◆ Work to be completed ◆
Where in the records does the word "will" appear? Copy each line that holds it.

◆ Extracted data ◆
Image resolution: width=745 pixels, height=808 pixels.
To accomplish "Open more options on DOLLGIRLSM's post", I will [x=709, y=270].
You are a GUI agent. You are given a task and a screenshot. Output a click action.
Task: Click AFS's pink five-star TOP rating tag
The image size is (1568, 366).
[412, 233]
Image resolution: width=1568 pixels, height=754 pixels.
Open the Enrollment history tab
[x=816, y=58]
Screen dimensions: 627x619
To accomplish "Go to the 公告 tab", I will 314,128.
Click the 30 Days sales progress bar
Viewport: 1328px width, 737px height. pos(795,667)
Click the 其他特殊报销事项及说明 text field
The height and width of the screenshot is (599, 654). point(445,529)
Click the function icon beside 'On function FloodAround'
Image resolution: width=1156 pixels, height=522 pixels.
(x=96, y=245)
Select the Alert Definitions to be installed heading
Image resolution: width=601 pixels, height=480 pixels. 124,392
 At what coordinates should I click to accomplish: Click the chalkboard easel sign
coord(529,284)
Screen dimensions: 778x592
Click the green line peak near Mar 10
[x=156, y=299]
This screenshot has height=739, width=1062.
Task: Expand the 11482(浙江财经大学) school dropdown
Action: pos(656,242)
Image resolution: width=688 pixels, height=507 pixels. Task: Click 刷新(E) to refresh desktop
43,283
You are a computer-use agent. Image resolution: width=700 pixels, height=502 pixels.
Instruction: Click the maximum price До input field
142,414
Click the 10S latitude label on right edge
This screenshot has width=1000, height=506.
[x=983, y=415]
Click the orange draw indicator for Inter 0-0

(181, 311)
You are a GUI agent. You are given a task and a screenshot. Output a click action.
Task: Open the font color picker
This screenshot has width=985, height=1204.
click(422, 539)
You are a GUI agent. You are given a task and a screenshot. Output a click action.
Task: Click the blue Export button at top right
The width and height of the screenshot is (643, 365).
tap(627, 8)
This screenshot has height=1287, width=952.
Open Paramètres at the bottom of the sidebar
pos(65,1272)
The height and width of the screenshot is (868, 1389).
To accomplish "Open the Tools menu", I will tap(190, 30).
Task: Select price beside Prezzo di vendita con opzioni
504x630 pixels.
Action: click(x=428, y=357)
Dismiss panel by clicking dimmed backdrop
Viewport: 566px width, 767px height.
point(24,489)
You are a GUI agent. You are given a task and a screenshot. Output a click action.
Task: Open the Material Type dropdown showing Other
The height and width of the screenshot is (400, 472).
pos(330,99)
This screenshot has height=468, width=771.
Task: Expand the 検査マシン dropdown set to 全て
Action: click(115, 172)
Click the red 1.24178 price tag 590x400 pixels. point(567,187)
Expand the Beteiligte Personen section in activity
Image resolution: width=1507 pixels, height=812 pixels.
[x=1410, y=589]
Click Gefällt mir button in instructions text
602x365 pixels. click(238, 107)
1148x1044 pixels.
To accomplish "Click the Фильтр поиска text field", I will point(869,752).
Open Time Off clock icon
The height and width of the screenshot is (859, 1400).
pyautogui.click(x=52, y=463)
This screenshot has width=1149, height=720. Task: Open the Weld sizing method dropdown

◆ Answer to the problem ◆
To accomplish "Open more options on DOLLGIRLSM's post", I will [x=709, y=270].
To accomplish "Go to the 公告 tab", I will 314,128.
To accomplish "Open the Tools menu", I will tap(190, 30).
To accomplish "Click the Фильтр поиска text field", I will point(869,752).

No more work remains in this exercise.